No matter how the problem is resolved, there is little doubt that the situation remains life-threatening for many Gazans, especially children who suffer from diseases that make them particularly vulnerable. According to local health authorities, as of April 17, at least 28 children under the age of 12 had died in Gaza hospitals from malnutrition or related causes, including children under 1 month old. The victims are said to include more than a dozen infants. Officials believe many more out-of-hospital deaths are going unrecorded.
There has been some improvement in aid flows in recent weeks, with Israel reopening the Erez border crossing on Wednesday, allowing some aid supplies to enter northern Gaza directly.
Fatma Edama, 36, a resident of Jabaliya in northern Gaza, said the situation in her neighborhood remained difficult.
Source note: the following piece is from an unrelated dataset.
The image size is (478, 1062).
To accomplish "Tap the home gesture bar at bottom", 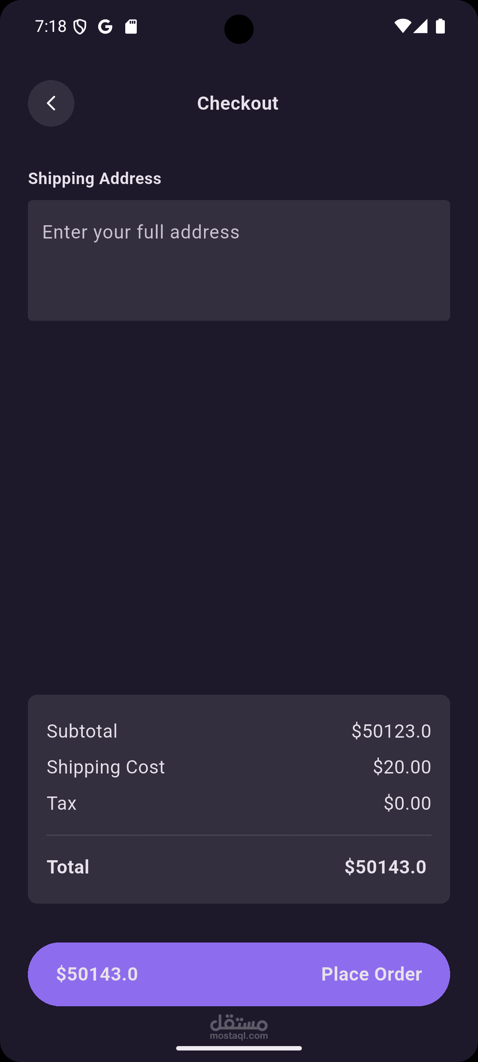I will tap(239, 1048).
She said many daily necessities, such as meat, are either unavailable or sold at exorbitant prices.
But flour, canned goods and other items began to circulate much more freely, and their prices fell sharply, Ederma said. “Before there was nothing and people were grinding up animal feed,” she says. “Come on, there's food.”
Still, foreign officials and aid agencies say more needs to be done.
“This is real and important progress, but there is still much work to be done,” Blinken told reporters after visiting a relief warehouse in Jordan this week.